**ASSIGNMENT**.
Once you have found the line with "Viewport: 1490px width, 689px" in the records below, retype it and every line after it to the end exactly, with no pictures and nothing more.

(Collected data)
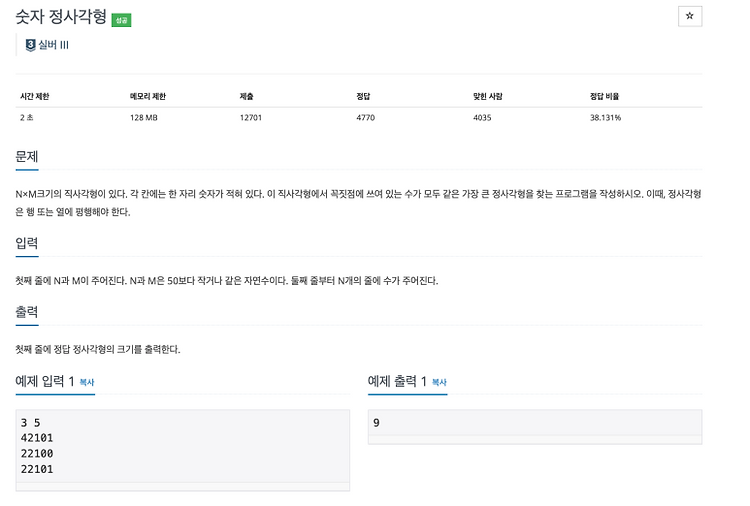Viewport: 750px width, 506px height.
Task: Click the 메모리 제한 value 128 MB
Action: 143,118
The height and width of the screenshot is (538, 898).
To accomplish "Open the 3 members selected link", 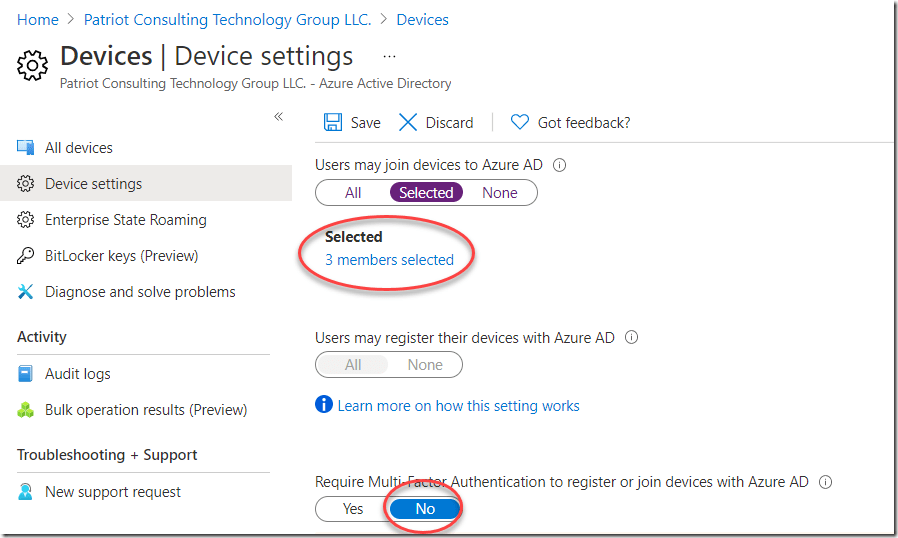I will click(x=389, y=260).

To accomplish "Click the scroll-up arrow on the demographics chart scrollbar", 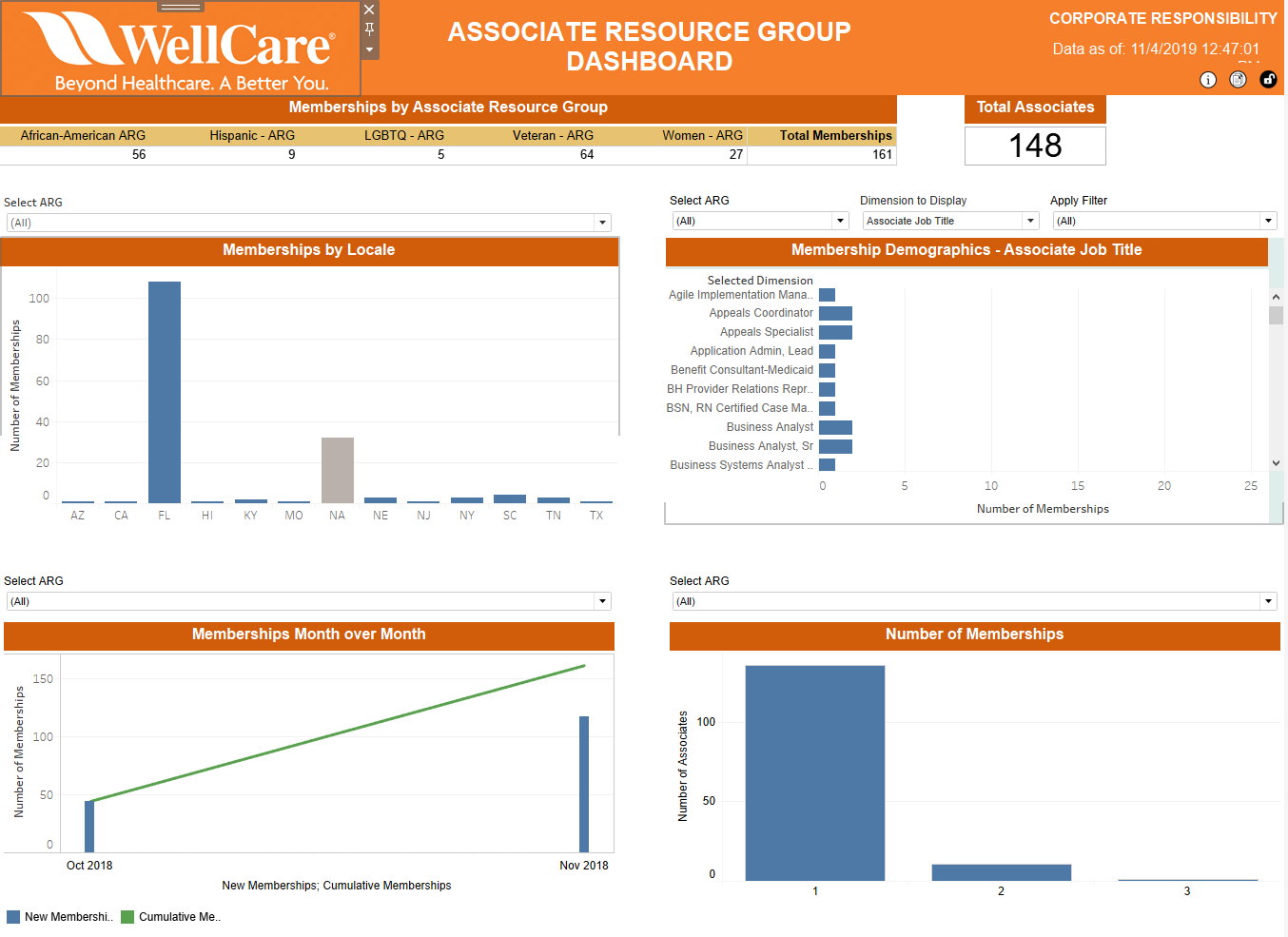I will pos(1276,296).
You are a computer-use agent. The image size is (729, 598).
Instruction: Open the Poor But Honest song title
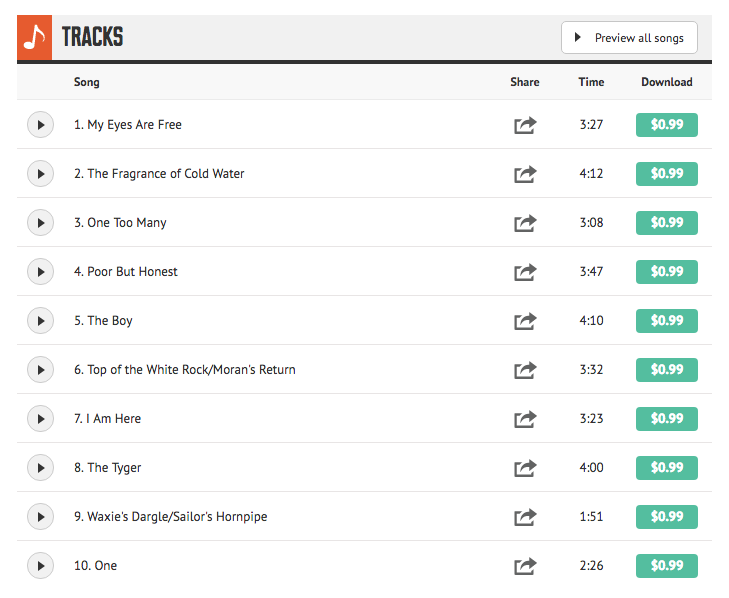[126, 272]
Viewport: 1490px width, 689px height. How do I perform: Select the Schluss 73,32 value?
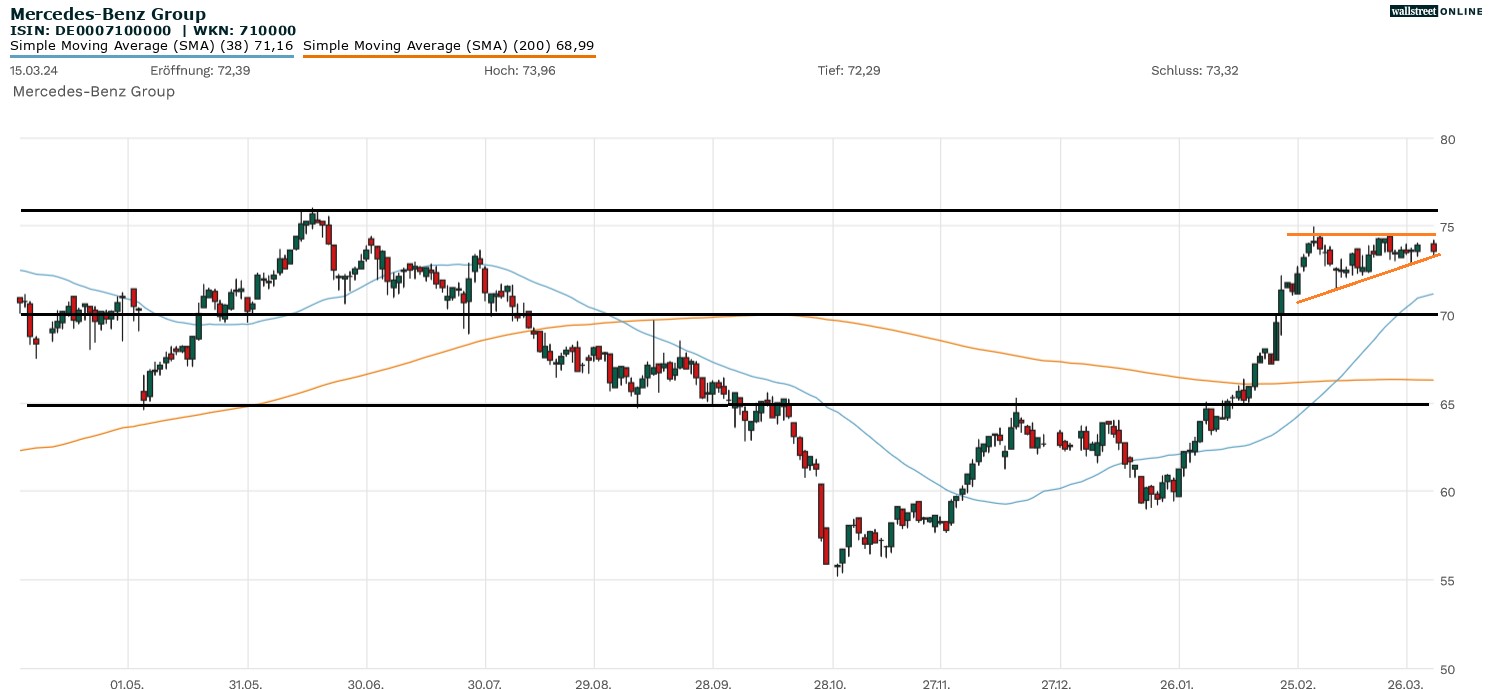tap(1195, 71)
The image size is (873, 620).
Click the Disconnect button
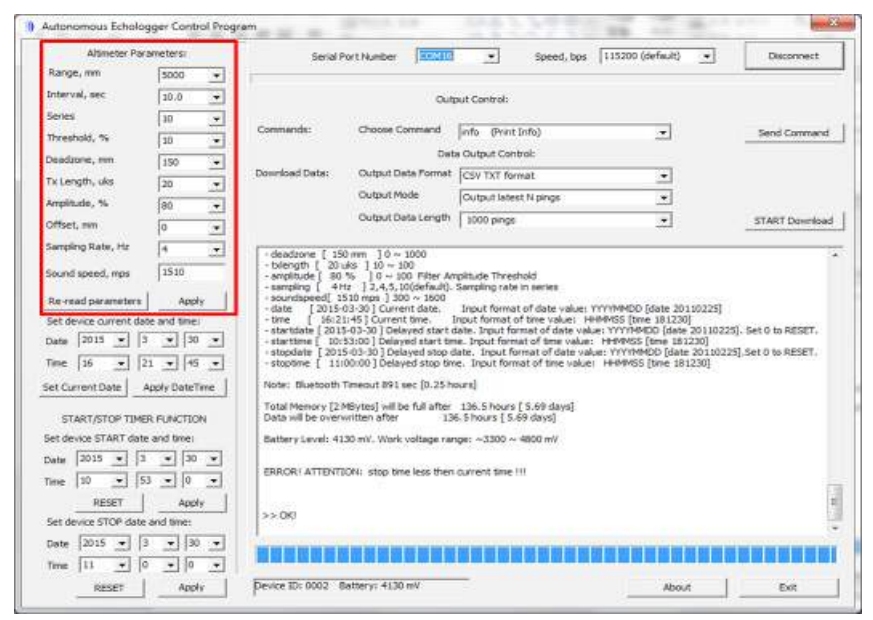(x=794, y=57)
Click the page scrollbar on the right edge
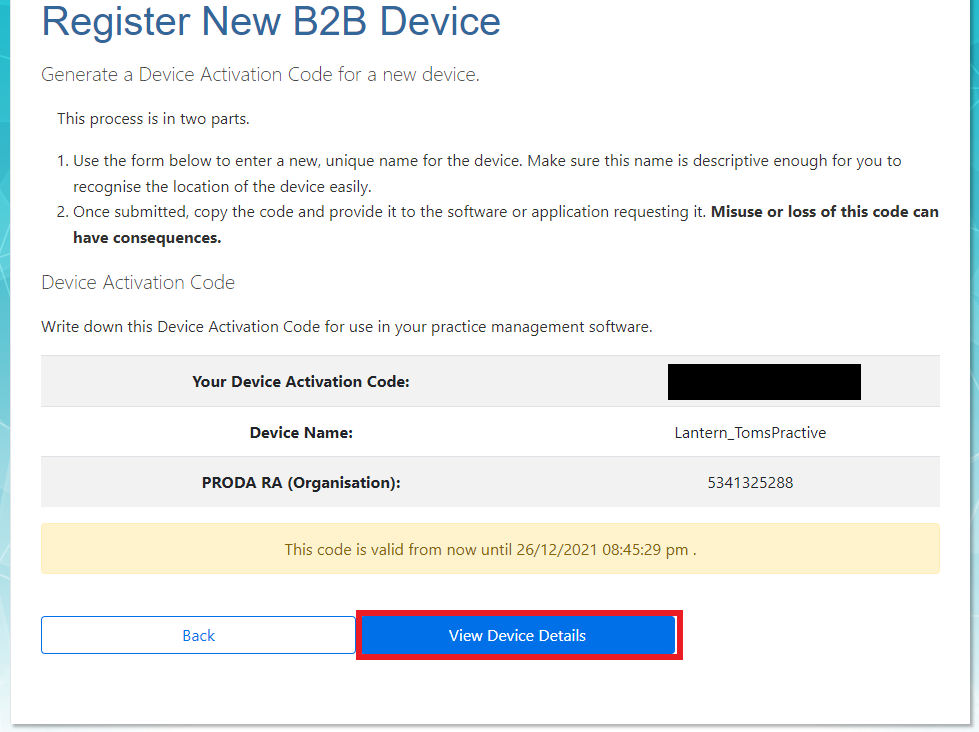Image resolution: width=979 pixels, height=732 pixels. pos(972,366)
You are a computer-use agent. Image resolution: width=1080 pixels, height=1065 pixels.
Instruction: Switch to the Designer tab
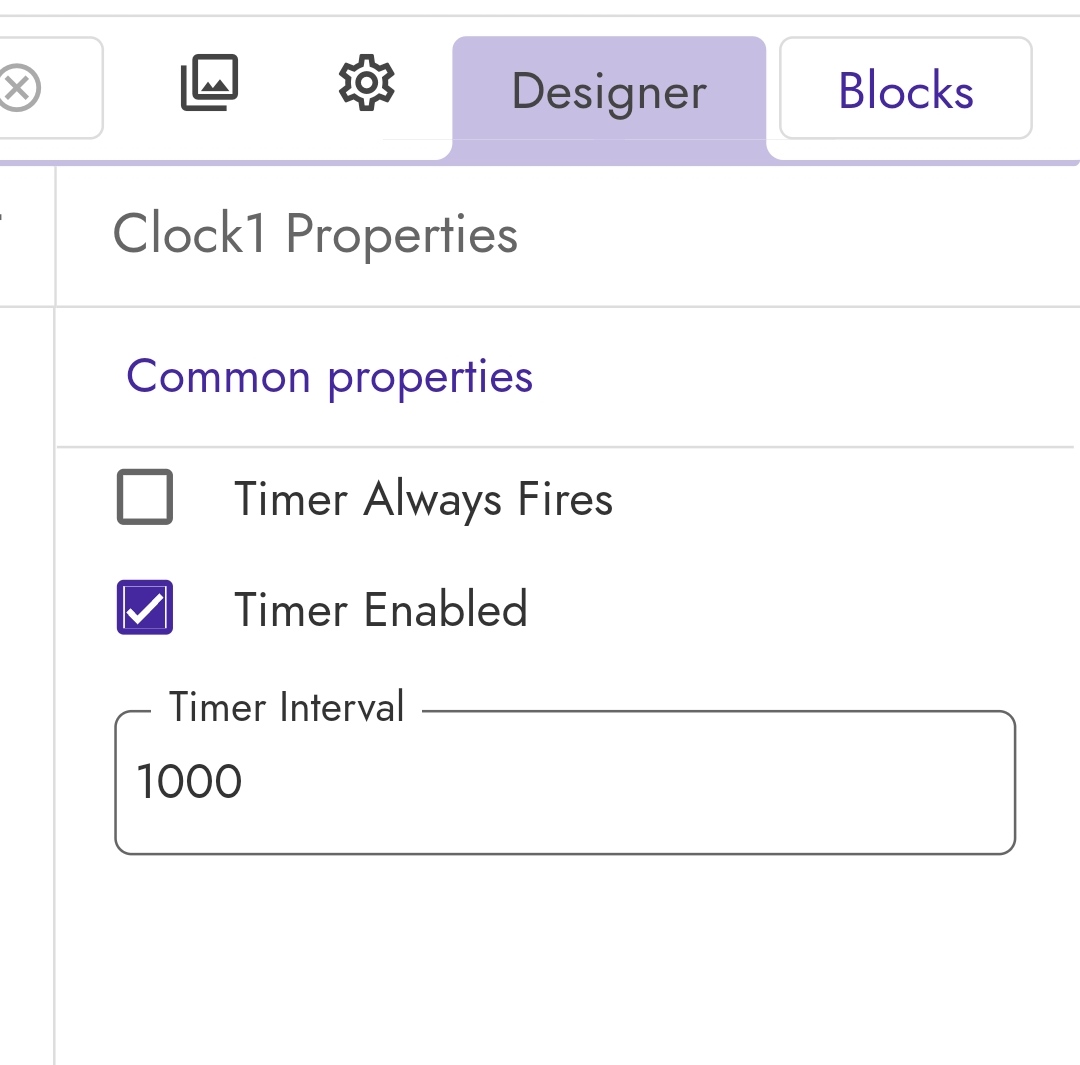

**ANSWER TO THIS TASK**.
Viewport: 1490px width, 689px height. How do I perform: Select the Schluss 73,32 value?
tap(1195, 71)
The image size is (873, 620).
Click the Disconnect button
(x=794, y=57)
Click the page scrollbar on the right edge
Image resolution: width=979 pixels, height=732 pixels. pos(972,366)
You are a computer-use agent. Image resolution: width=1080 pixels, height=1065 pixels.
Instruction: Switch to the Designer tab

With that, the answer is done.